Meat was slaughtered and prepared in a specific way, but it must also not be contaminated by other surfaces, utensils or equipment that had not been cleaned according to Islamic law.
In a statement, The School Lunch Collective (of which Compass is part) told RNZ its meals were made with halal-certified beef and chicken ingredients, and did not contain pork or pork-containing ingredients.
David Seymour says to go to fully halal certified would require the massive expense of separate preparation facilities, packaging and distribution processes that he believes is not justified. Photo / RNZ / Marika Khabazi
“Our team are very well trained, and we have very strict cleaning and wash-down procedures between each meal production, although our facility is not halal certified. Therefore, we class our meals as ‘Halal Friendly’,” the statement said.

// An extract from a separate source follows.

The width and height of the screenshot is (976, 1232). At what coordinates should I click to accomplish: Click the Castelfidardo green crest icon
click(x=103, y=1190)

Compass said it was open to engaging with the Muslim community to see how it could develop its halal meals further, and advised individuals with halal requirements to exercise personal discretion and assess their comfort levels before consuming the meals.
Labour said students had been “misled” about the meals and it was unacceptable.

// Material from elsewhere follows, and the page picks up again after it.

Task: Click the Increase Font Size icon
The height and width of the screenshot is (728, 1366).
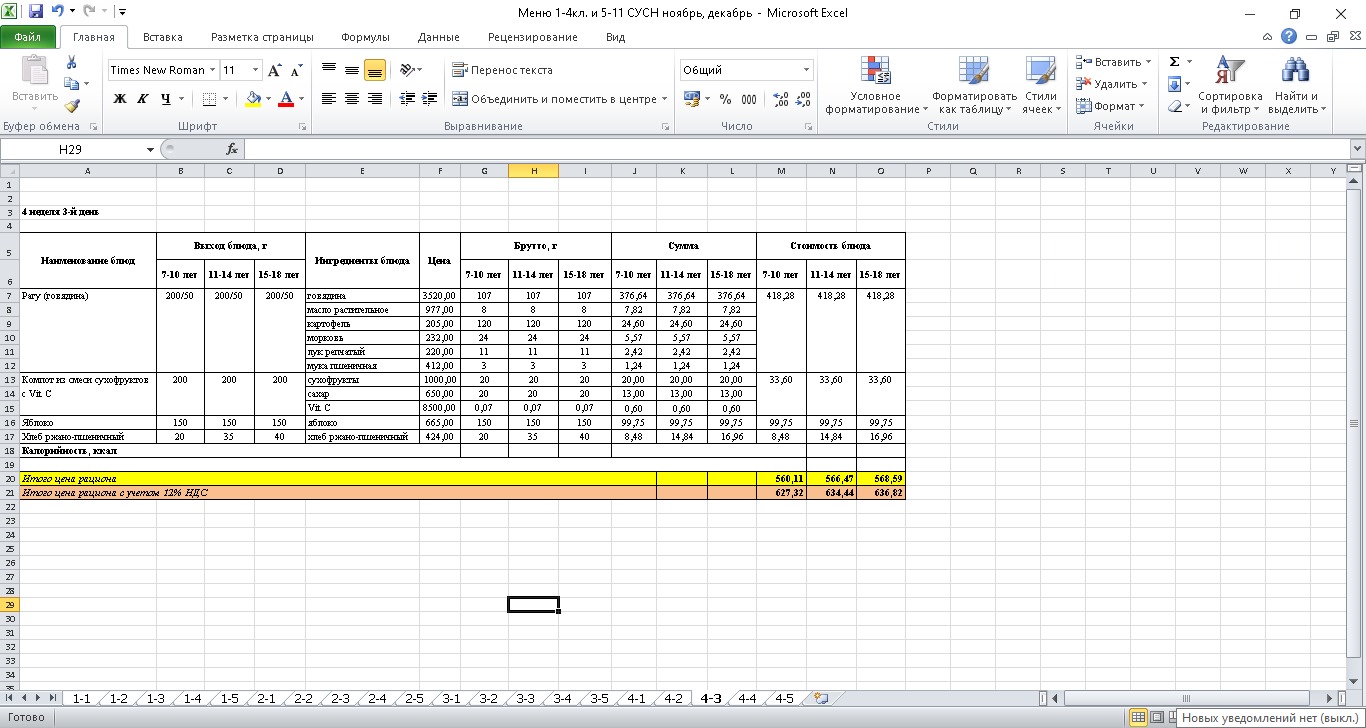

“Claiming a meal is religiously permissible for groups of students when it isn’t breaks a trust we have fought long and hard to establish with communities who have long called Aotearoa home,” said the party’s ethnic communities spokeswoman, Jennie Salesa.

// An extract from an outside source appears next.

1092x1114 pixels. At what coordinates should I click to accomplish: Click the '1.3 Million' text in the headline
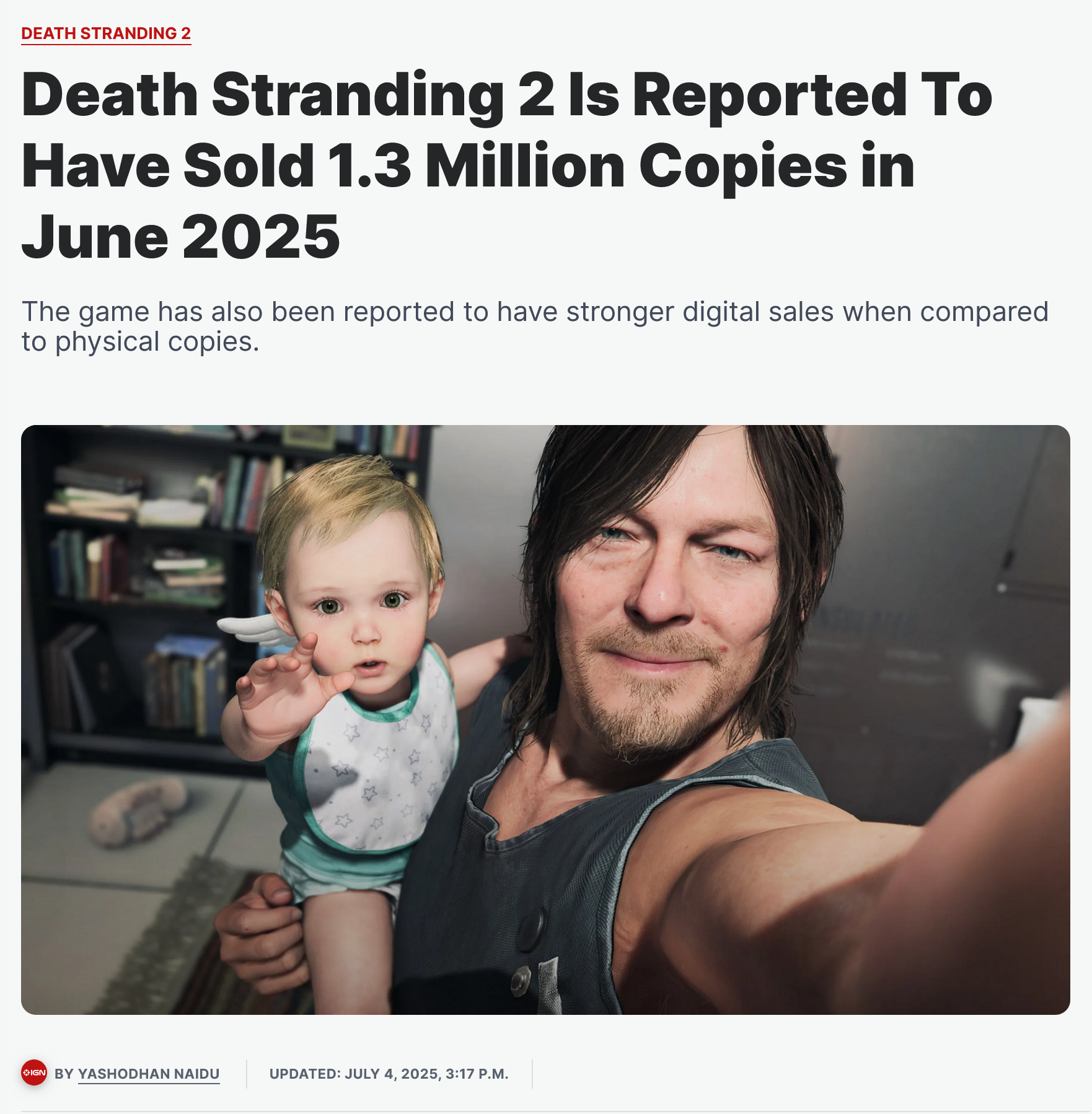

In a statement, Associate Education Minister David Seymour – who was responsible for the changes to the school lunch programme – said Labour was being misleading when it said students were misled, because the School Lunch Collective had always described the meals as halal friendly.
The Collective’s website did say the meals were not halal-certified because the production facility was not strictly halal.
“Halal lunches are prepared separately, with no pork, and halal-certified chicken and beef,” Seymour said.
“However, to go to fully halal-certified would require the massive expense of separate preparation facilities, packaging and distribution processes. I don’t believe that expense would be justified.”